Render all the records below as a numbered list with one line per item, skipping blank lines and leaving out the pictures.

* Start DATASET EXTRACT *

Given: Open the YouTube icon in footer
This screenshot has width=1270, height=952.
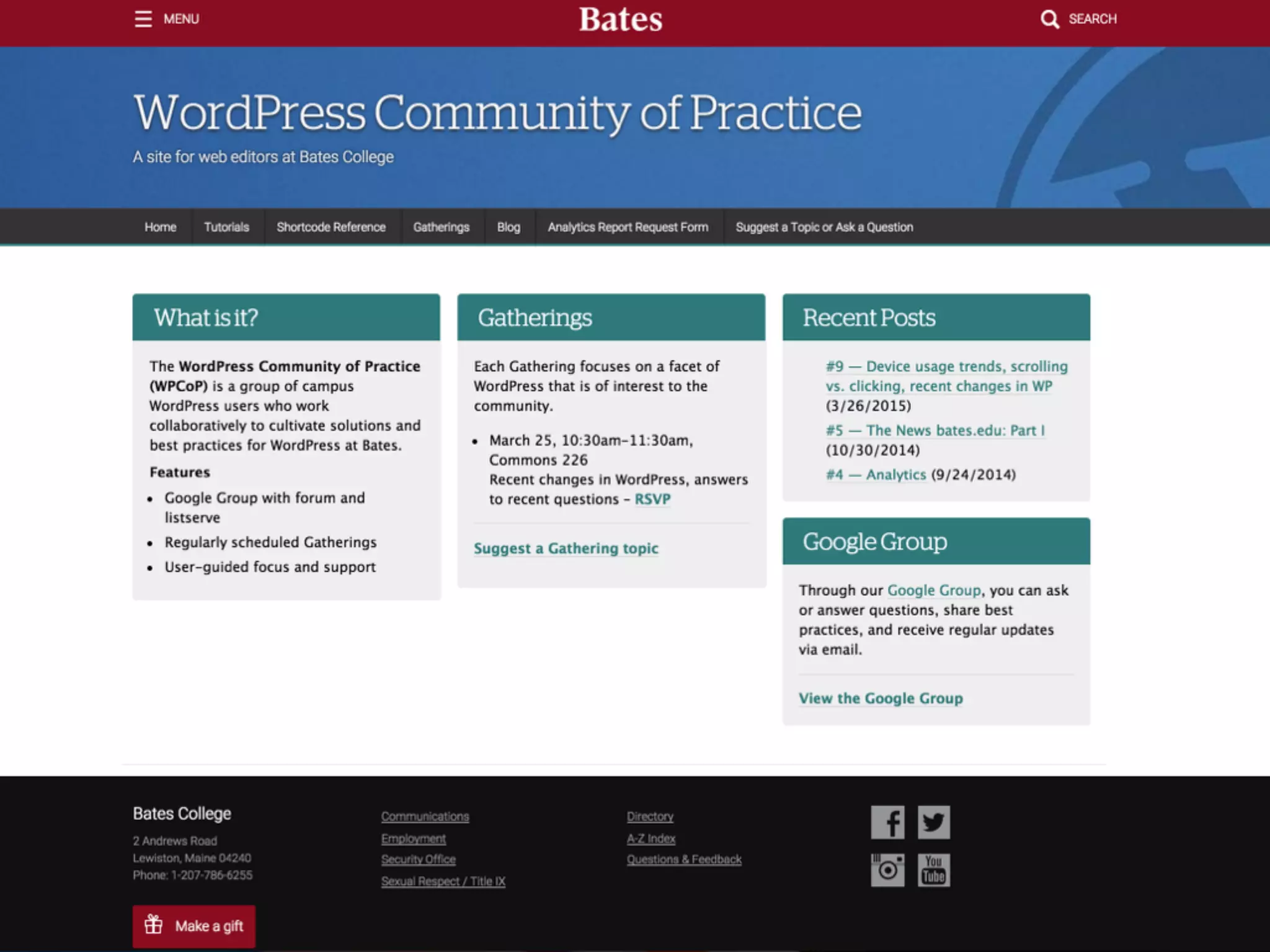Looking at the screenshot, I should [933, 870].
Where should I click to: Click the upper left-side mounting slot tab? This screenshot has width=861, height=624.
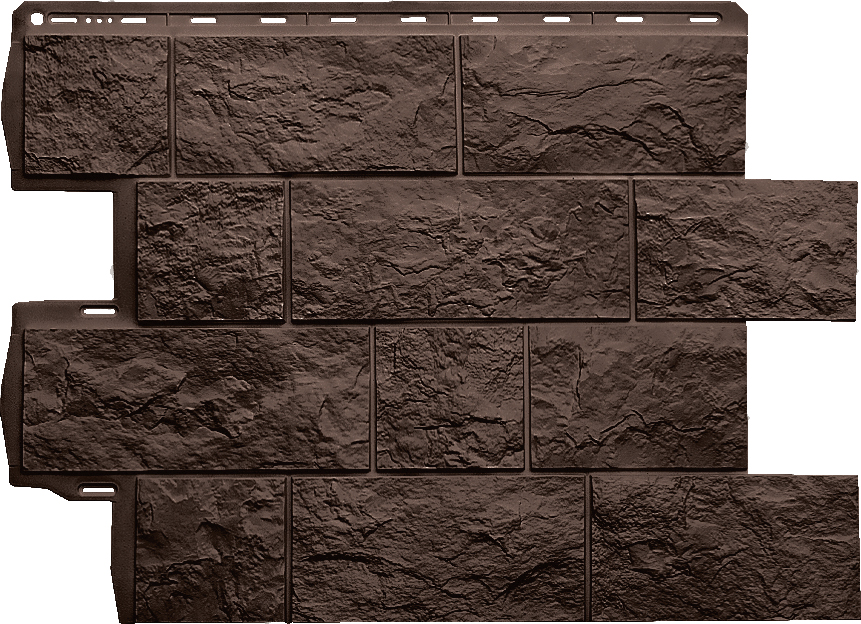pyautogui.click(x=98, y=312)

* End DATASET EXTRACT *

■ THE RESPONSE
1. Given: Open the YouTube icon in footer
2. This screenshot has width=1270, height=952.
3. Looking at the screenshot, I should [933, 870].
4. Where should I click to: Click the upper left-side mounting slot tab? This screenshot has width=861, height=624.
5. pyautogui.click(x=98, y=312)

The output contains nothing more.